[LIST OF TASKS]
- a) In the NeuralSpace VoiceAI client page below, rewrite the paragraph that begins "Alternatively, you can also provide your API Key" more briefly, keeping its main facts.
- b) According to the NeuralSpace VoiceAI client page below, what command installs the client?

[DOCUMENT SECTION]
##############################

No project description provided

These details have not been verified by PyPI

Project links

Project description

NeuralSpace VoiceAI Python Client

Installation

pip install -U neuralspace

Authentication

Set your NeuralSpace API Key to the environment variable NS_API_KEY:

export NS_API_KEY=YOUR_API_KEY

Alternatively, you can also provide your API Key as a parameter when initializing VoiceAI:

import neuralspace as ns

vai = ns.VoiceAI(api_key='YOUR_API_KEY')

Quickstart

File Transcription

import requests
import neuralspace as ns

filename = 'english_audio_sample.mp3'

# Download the sample audio file
print('Downloading sample audio file...')
resp = requests.get('https://github.com/Neural-Space/neuralspace-examples/raw/main/datasets/transcription/en/english_audio_sample.mp3')
with open(filename, 'wb') as fp:
    fp.write(resp.content)


vai = ns.VoiceAI()
# or,
# vai = ns.VoiceAI(api_key='YOUR_API_KEY')

# Setup job configuration
config = {
    'file_transcription': {
        'language_id': 'en',
        'mode': 'advanced',
    },
}

# Create a new file transcription job
job_id = vai.transcribe(file=filename, config=config)
print(f'Created job: {job_id}')

# Check the job's status
result = vai.get_job_status(job_id)
print(f'Current status:\n{result}')

# This should finish in a minute for the sample audio used here.
# It will depend on the duration of the audio file and other config options.
print('Waiting for completion...')
result = vai.poll_until_complete(job_id)
print(result)

Output:

Downloading sample audio file...
Created job: 93e229c7-912d-43aa-9d87-96f873f69882
Current status:
{
  "success": True,
  "message": "Data fetched successfully",
  "data": {
    "timestamp": 1695210581508,
    "filename": "english_audio_sample.mp3",
    "jobId": "93e229c7-912d-43aa-9d87-96f873f69882",
    "filePath": "uploads/bf377596-7a1d-4de9-82a7-9799d83f0ad9",
    "params": {
      "file_transcription": {
        "language_id": "en",
        "mode": "advanced"
      }
    },
    "status": "Queued",
    "audioDuration": 131.568,
    "messsage": "",
    "progress": [
      "Queued"
    ]
  }
}
Waiting for completion...
{
  "success": true,
  "message": "Data fetched successfully",
  "data": {
    "timestamp": 1695210581508,
    "filename": "english_audio_sample.mp3",
    "jobId": "93e229c7-912d-43aa-9d87-96f873f69882",
    "params": {
      "file_transcription": {
        "language_id": "en",
        "mode": "advanced"
      }
    },
    "status": "Completed",
    "audioDuration": 131.568,
    "messsage": "",
    "progress": [
      "queued",
      "Started",
      "Transcription Started",
      "Transcription Completed",
      "Completed"

##############################

[PROVIDED MATERIAL]
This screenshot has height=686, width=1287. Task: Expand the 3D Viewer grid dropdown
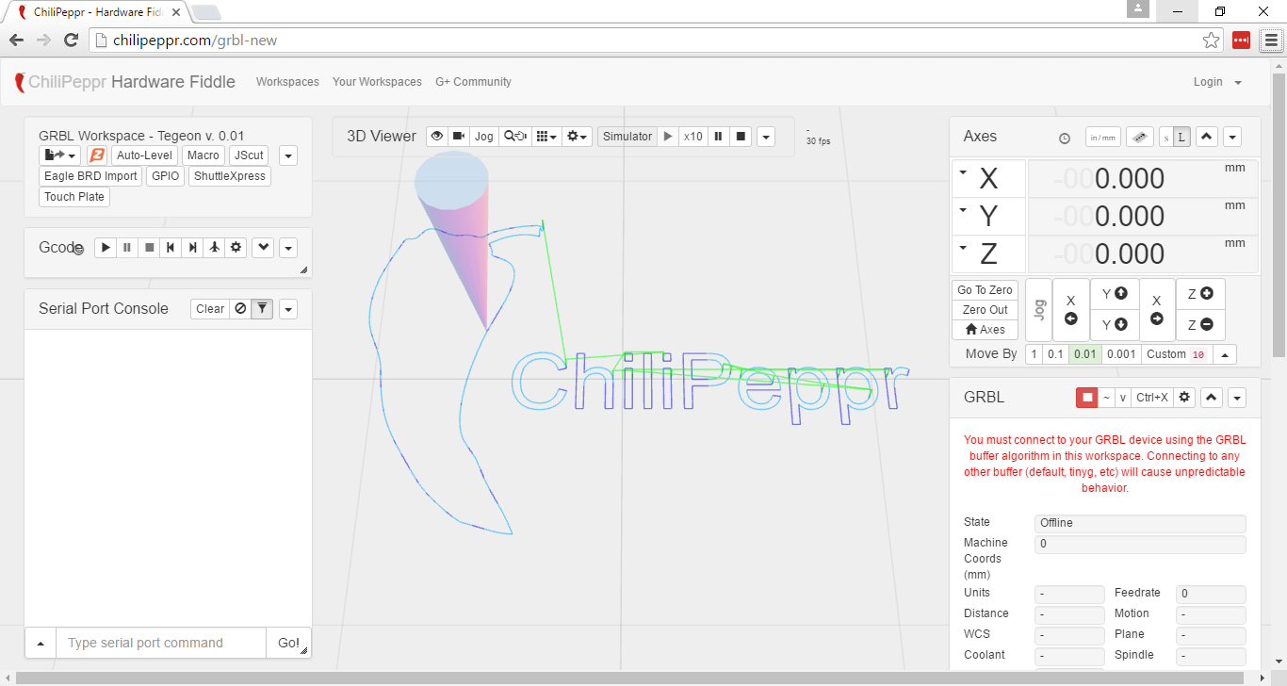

##############################

[EXERCISE ANSWERS]
- a) You can instead pass your API Key as a parameter when initializing VoiceAI.

- b) pip install -U neuralspace